To date, a small number of patients have experienced adverse events with first-generation therapies, especially those with severe arrhythmias. They may experience heart palpitations or anxiety every time they take their medication, making it impossible to function. In these cases, the dose is reduced or even stopped altogether. On the other hand, there have been very few adverse cardiac events in patients who have used second-generation drugs for a long time.

As shown by the results of the SEQUOIA study, which looked at the effectiveness and safety of second-generation BTK inhibitors, and the ALPINE study, which compared first- and second-generation drugs, there is a clear difference in safety between first- and second-generation drugs. A limitation of the second generation is that it lacks the long-term accumulated observations of the first generation.

Professor Jeon Young-woo
Professor Jeon Young-woo

Q: What is the role of third-generation BTK inhibitors like pirtobrutinib, then?

A: The concept of third-generation drugs is a little different from first- and second-generation drugs. They are a last resort for patients who have been treated with first- and second-generation drugs and relapse.

Q: How likely is resistance to BTK inhibitors to occur when prescribed?

A: Resistance is a common reason for the failure of therapies in hematologic cancers. However, BTK inhibitors have a response rate of nearly 80 percent and resistance is less than 20 percent. In such cases, third-generation drugs or other classes of drugs such as BCL-2 inhibitors (venetoclax) may be needed. In terms of resistance, the second generation is thought to be about 10 percent better than the first.

Q: How are generational BTK inhibitors reflected in the Korean and international guidelines?

A: The U.S. NCCN's CLL and small lymphocytic lymphoma (SLL) guidelines recommend second-generation BTK inhibitor therapies, including zanubrutinib monotherapy, acalabrutinib (Calquence in trademark name) monotherapy, or combination therapy with obinutuzumab (Gazyva in trademark name), as preferred regimens in the highest category, or "category 1," for all categories of first-line and second-line or later treatment options.

Ibrutinib, the first BTK inhibitor to emerge, was until recently recommended in the preferred regimens category for first-line and second-line and above.
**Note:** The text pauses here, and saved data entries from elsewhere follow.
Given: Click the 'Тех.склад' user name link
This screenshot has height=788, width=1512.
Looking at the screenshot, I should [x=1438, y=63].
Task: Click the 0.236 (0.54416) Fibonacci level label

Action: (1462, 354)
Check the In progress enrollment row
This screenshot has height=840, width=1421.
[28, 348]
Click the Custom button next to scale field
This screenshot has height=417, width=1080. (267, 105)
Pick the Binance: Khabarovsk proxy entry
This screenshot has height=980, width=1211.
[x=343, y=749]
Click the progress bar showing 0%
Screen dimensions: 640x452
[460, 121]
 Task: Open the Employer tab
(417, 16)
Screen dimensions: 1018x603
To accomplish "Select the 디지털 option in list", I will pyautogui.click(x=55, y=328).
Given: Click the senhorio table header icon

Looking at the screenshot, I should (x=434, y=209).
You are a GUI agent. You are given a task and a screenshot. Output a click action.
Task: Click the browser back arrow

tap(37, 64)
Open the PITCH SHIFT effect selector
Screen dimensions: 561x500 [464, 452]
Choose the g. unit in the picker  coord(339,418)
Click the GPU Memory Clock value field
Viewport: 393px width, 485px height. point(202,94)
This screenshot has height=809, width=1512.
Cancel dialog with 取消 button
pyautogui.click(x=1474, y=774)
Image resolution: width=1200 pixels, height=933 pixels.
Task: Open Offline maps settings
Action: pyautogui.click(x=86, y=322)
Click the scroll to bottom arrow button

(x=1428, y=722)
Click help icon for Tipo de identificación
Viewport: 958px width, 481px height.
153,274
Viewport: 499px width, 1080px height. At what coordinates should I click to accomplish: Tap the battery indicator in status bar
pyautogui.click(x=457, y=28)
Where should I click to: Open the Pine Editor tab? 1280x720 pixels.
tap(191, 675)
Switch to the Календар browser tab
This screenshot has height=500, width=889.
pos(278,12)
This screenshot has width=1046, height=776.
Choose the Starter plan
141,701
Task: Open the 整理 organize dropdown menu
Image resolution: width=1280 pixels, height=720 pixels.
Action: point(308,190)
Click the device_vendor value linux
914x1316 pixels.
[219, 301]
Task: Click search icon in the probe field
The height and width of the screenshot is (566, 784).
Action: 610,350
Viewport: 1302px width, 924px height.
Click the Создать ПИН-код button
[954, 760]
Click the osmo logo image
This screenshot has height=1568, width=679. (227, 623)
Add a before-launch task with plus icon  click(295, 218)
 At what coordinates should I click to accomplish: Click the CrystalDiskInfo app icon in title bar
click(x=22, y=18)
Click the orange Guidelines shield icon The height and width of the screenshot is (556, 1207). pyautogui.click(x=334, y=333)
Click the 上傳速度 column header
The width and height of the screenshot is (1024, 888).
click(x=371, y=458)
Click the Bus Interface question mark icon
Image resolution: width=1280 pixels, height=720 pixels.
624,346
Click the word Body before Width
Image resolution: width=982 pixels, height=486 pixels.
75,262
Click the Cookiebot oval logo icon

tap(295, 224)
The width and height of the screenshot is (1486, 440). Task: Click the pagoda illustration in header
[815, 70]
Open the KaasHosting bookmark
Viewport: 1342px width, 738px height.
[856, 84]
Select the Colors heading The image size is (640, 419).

However, with the advent of the second generation, it has unfortunately been pushed down in the rankings and moved to the other recommended regimens category.

In Korea, zanubrutinib began to get insurance coverage on June 1 for the first and second-line treatment of CLL and SLL, which is significant because it is now available to Korean patients in line with international guidelines.

Q: Has the coverage of Brookin's improved the treatment landscape for small lymphocytic lymphoma?

A: SLL is even rarer than CLL, also a rare disease. Because of its small numbers, SLL was not included in the first generation of BTK inhibitors when they got approvals. Patients who should be on BTK inhibitors have used cytotoxic chemotherapy as a second-line option because they were not covered. The coverage of zanubrutinib for SLL is great news for patients.

Other B cell lymphomas, such as mantle cell lymphoma (MCL) and marginal zone lymphoma (MZL), are classified in the same category as CLL, with very similar disease mechanisms and similar treatments. We look forward to seeing BTK inhibitors covered for these diseases, further improving the quality of life for patients.

Q: What is your message to patients?

A: CLL is a rare disease, so when I tell patients the diagnosis, most of them feel like it's a huge blow, and some of them would prepare for sorting their lives. I can understand their feelings because there is still a lack of understanding about CLL. With current medical technology, there is no cure, but the disease can be managed for almost a lifetime with treatment starting at diagnosis. Patients who have been treated for a long time often say that after many years, they feel calm about having a rare lymphoma.

Even if you don't get a cure, you have time to live your life to the fullest, and there are treatments available to help you do that, so stay positive and communicate closely with your doctor. I hope that you will run the marathon and take long breaths with hope, thinking that you will run the road of life with your pacemaker -- your doctor.